● **REQUIRED ACTION A**
In the passage on worry and fault-finding, what is fault-finding compared to?
● **REQUIRED ACTION B**
Carry on the passage on worry and fault-finding, picking up right after its final sentence.

● **TEXT FOR ANALYSIS**
========================

“It matters not what may be the cause of the trouble in the anxious mind,” says Dr. A. J. Sanderson, “the results upon the body are the same. Every function is weakened, and under the continual influence of a depressed state of mind, they degenerate. Especially is this true if any organ of the body is handicapped by weakness from any other cause. The combination of the two influences will soon lead to actual disease.
“The greatest barrier in the way of the healing process, especially if the malady be one that is accompanied by severe pain, is the mental depression that is associated with it and often becomes a factor of the disease. It stands in the way of recovery sometimes more than do the physical causes, and obliterates from the consciousness of the individual the wonderful healing power of nature, so essential to recovery.”
A most injurious and unpleasant way of looking for trouble is fault-finding, continual criticism of other persons. Some people are never generous, never magnanimous toward others. They are stingy of their praise, showing always an unhealthy parsimony in their recognition of merit in others, and critical of their every act
Don’t go through life looking for trouble, for faults, for failures, for the crooked, the ugly, and the deformed; don't see the distorted man—see the man that God made. Just make up your mind firmly at the very outset in life that you will not criticise or condemn others, or find fault with their mistakes and shortcomings. Fault-finding, indulging in sarcasm and irony, picking flaws in everything and everybody, looking for things to condemn instead of to praise, is a very dangerous habit to oneself. It is like a deadly worm which gnaws at the heart of the rosebud or fruit, and will make your own life gnarled, distorted, and bitter.

========================

● **GIVEN ENTRIES**
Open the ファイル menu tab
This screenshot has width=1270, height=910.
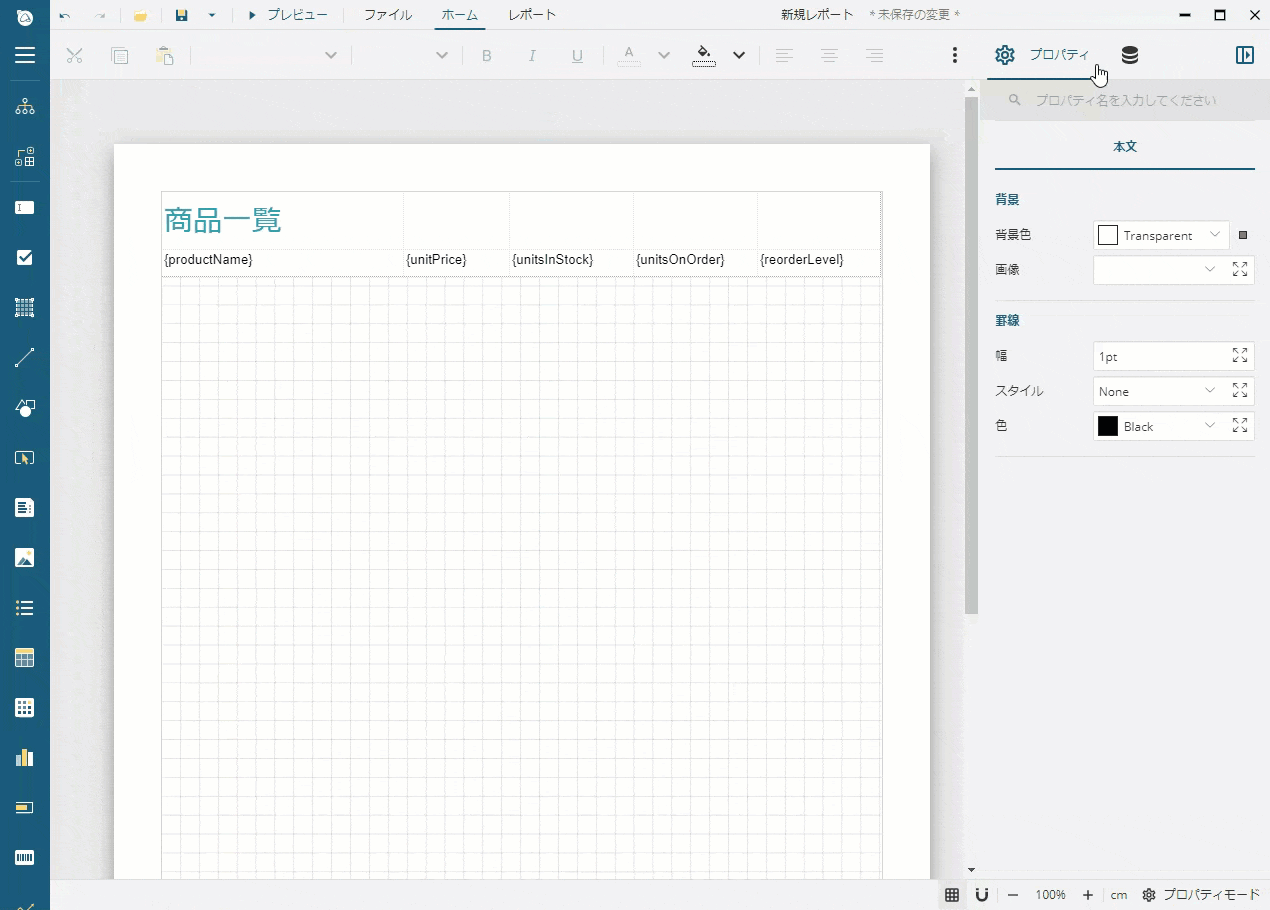tap(388, 15)
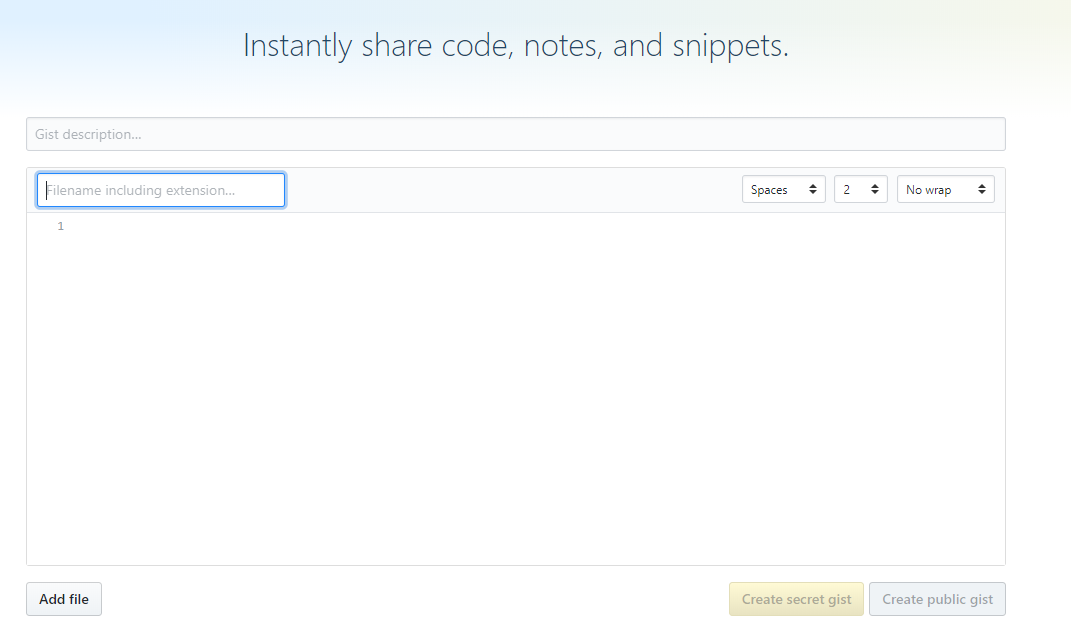Screen dimensions: 1071x637
Task: Click the number 2 in indent size selector
Action: 846,190
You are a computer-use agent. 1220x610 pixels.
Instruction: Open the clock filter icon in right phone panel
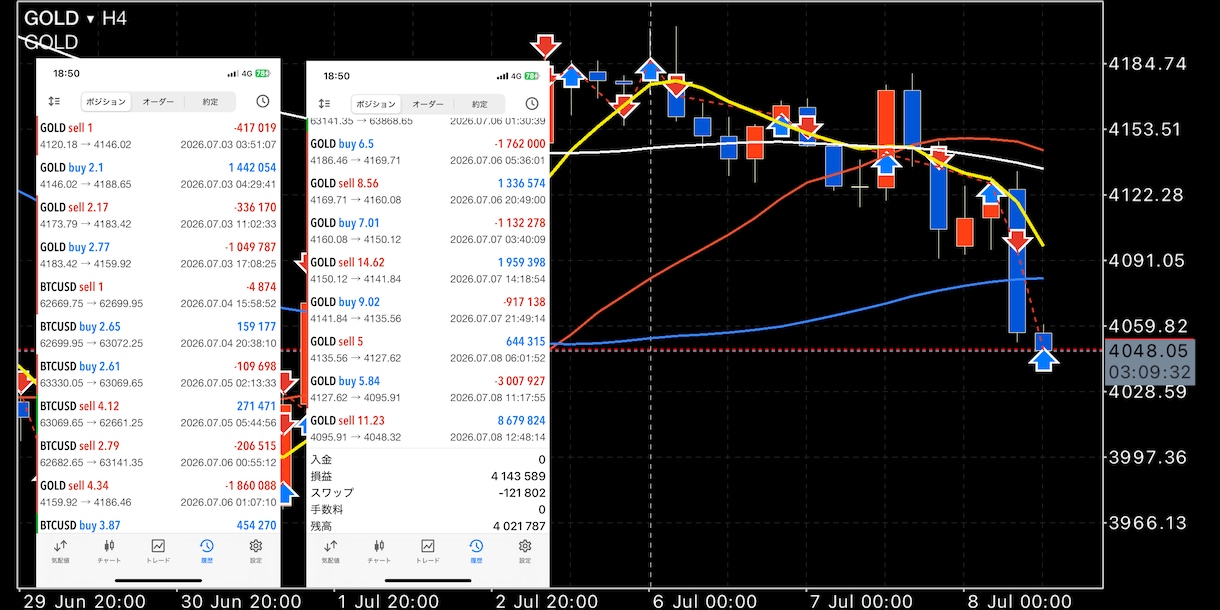[532, 103]
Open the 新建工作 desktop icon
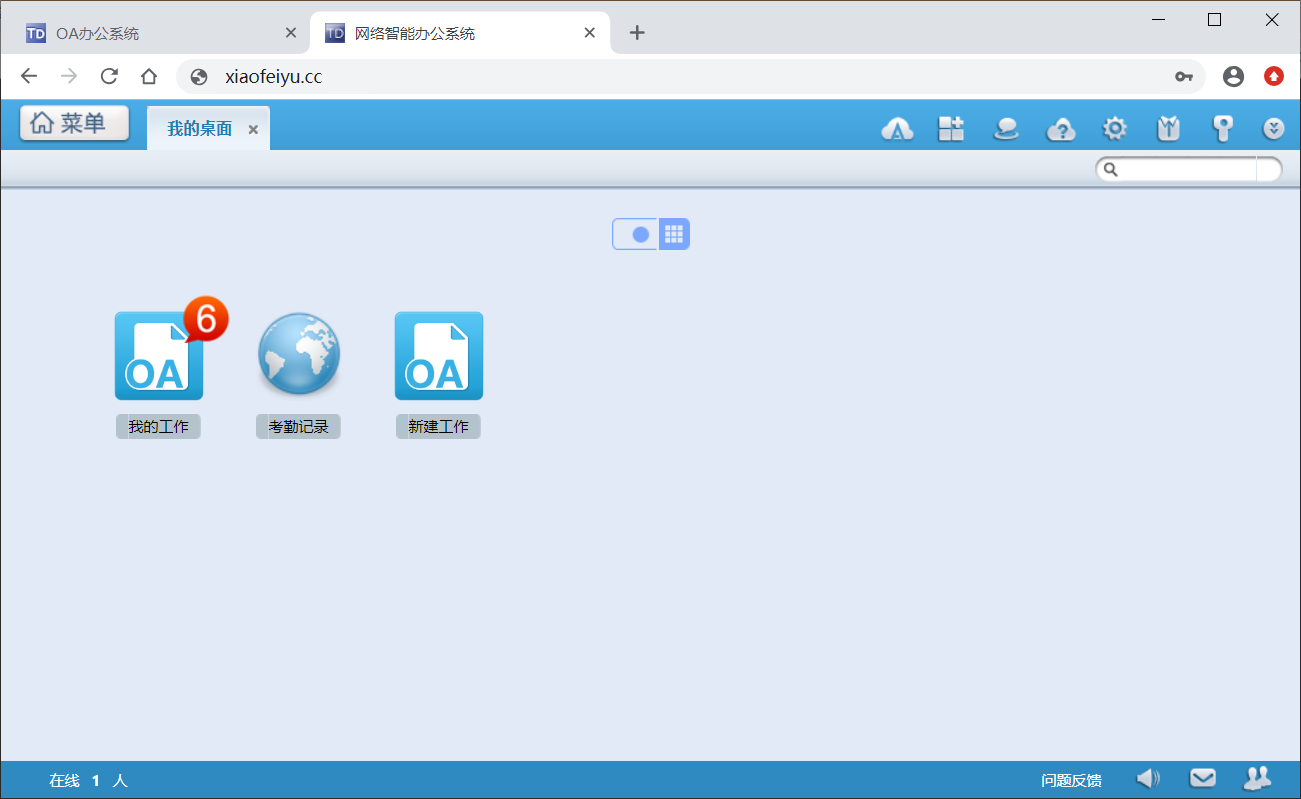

========================

● **RESPONSE BOX A**
A deadly worm that gnaws at the heart of the rosebud or fruit.

● **RESPONSE BOX B**
No life can be harmonious and happy after this blighting habit is once formed. Those who always look for something to condemn ruin their own characters and destroy their normal integrity.
We all like sunshiny, bright, cheerful, hopeful people; nobody likes the grumbler, the fault-finder, the backbiter, the slanderer. The world likes Emerson, not Nordau; likes the man who sees longevity in his cause and good in the future, who believes the best and not the worst of people. Idle gossipers, serpent tongues, people who give vent to their tempers, get only momentary satisfaction, and ever afterward they are tormented by their own ugly natures and then wonder why another person enjoys his life and they do not enjoy theirs.
It is just as easy to go through life looking for the good and the beautiful, instead of the ugly; for the noble instead of the ignoble; for the bright and cheerful instead of the dark and gloomy; the hopeful instead of the despairing; to see the bright side instead of the dark side. To set your face always toward the sunlight is just as easy as to see always the shadows, and it makes all the difference in your character between content and discontent, between happiness and misery, and in your life, between prosperity and adversity, between success and failure.
Learn to look for the light, then. Positively refuse to harbor shadows and blots, and the deformed, the disfigured, the discordant. Hold to those things that give pleasure, that are helpful and inspiring, and you will change your whole way of looking at things, will transform your character in a very short time.
A great many people think they would be happy if they were only in different circumstances, when the fact is that circumstances have little, if anything, to do with one’s temperament or disposition to enjoy the world.
I know people who have lost their best friends, who have all their lives been apparently unfortunate, have struggled against odds and have themselves been invalids, and yet they have borne up bravely through it all, and have been cheerful, hopeful, inspiring to all who knew them.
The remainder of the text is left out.